— start —

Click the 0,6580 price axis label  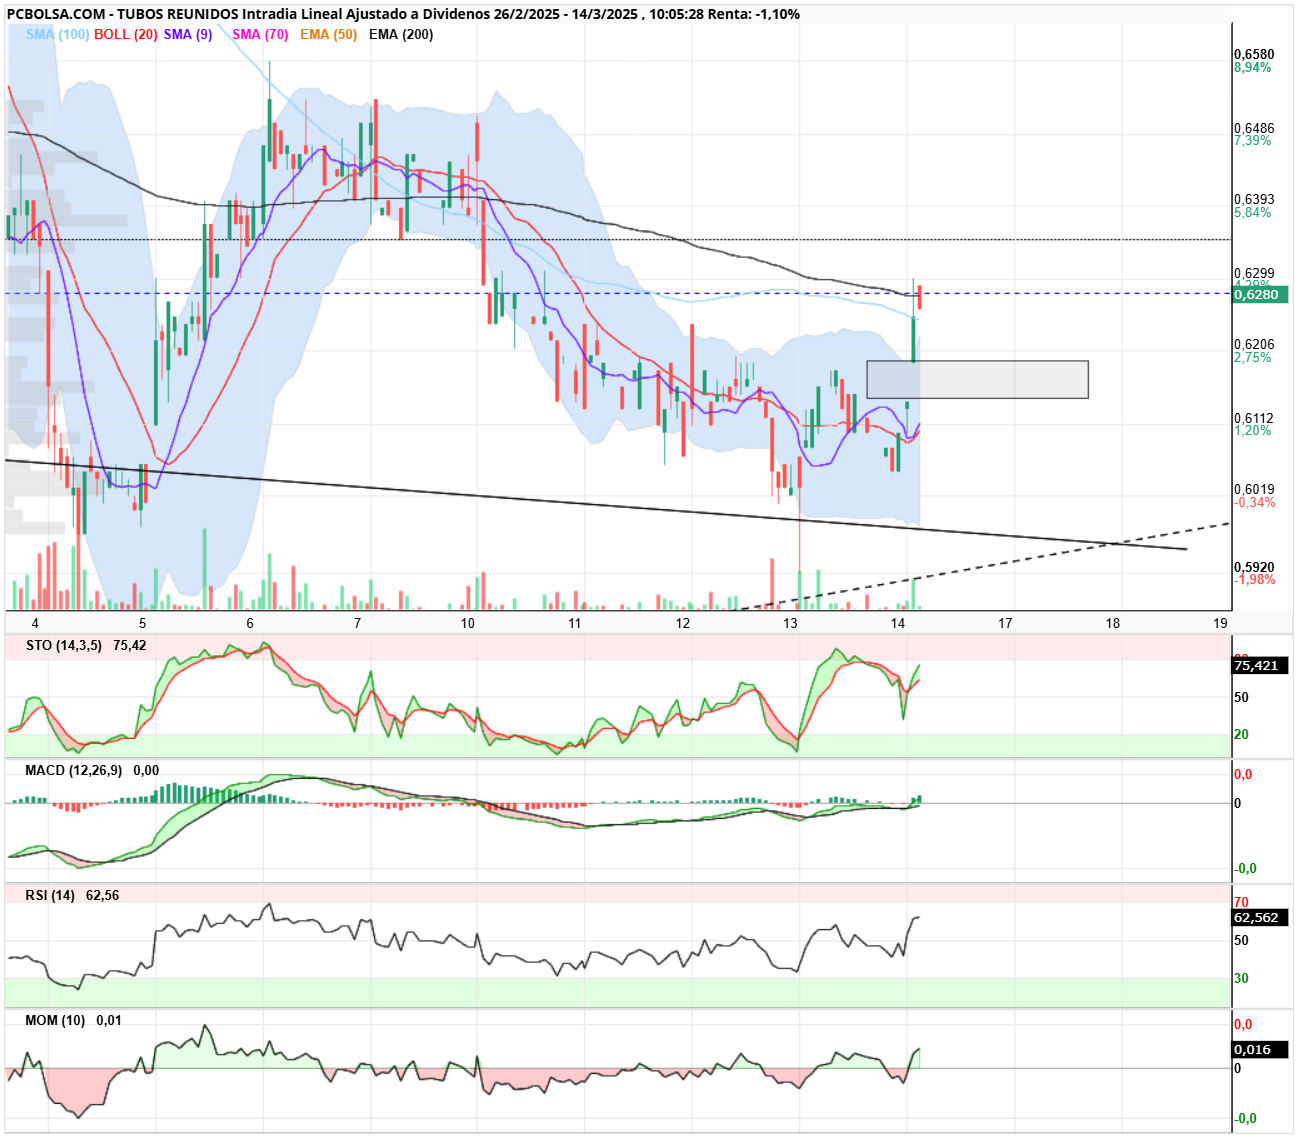[1254, 54]
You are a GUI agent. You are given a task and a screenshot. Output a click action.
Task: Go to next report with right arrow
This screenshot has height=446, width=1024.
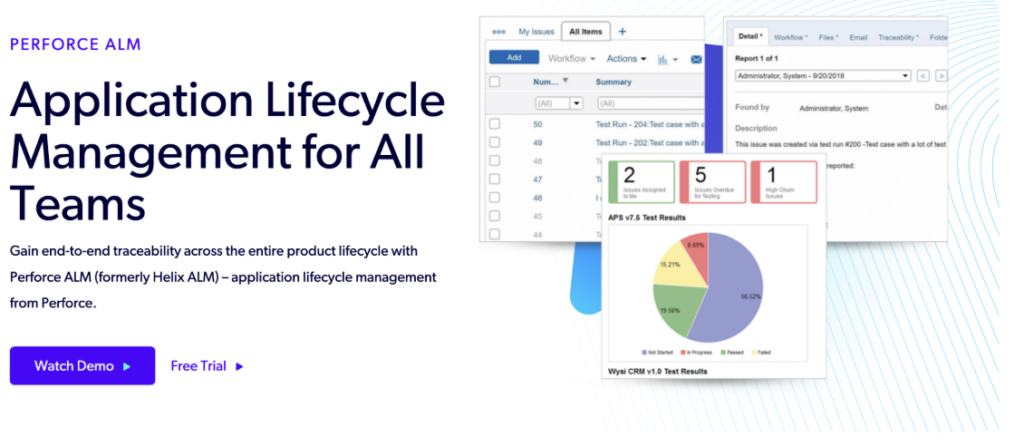941,75
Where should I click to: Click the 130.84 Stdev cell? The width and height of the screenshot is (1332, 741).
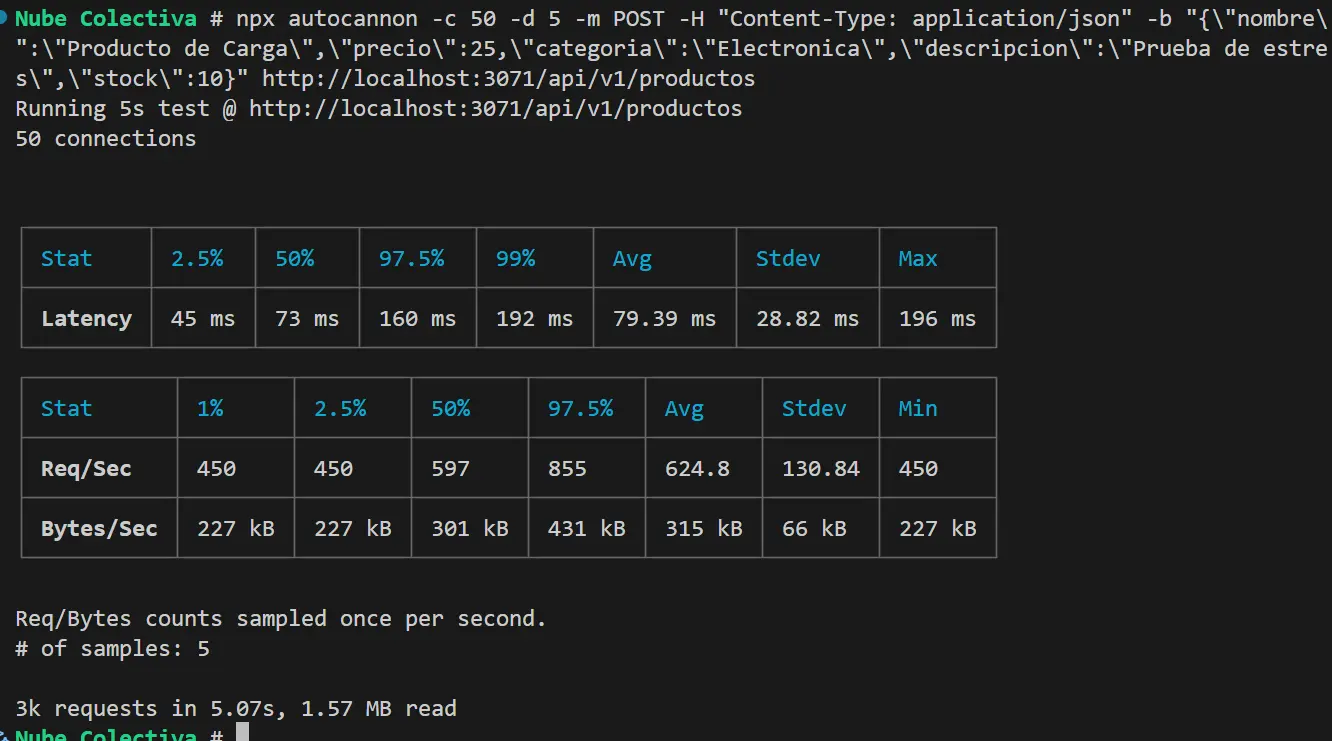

— end —

**DIRECTIONS:**
Return each line of the records above that contains the string "height".

**EXPECTED OUTPUT:**
This screenshot has height=446, width=1024.
Where should I click to: Click the 130.84 Stdev cell? The width and height of the screenshot is (1332, 741).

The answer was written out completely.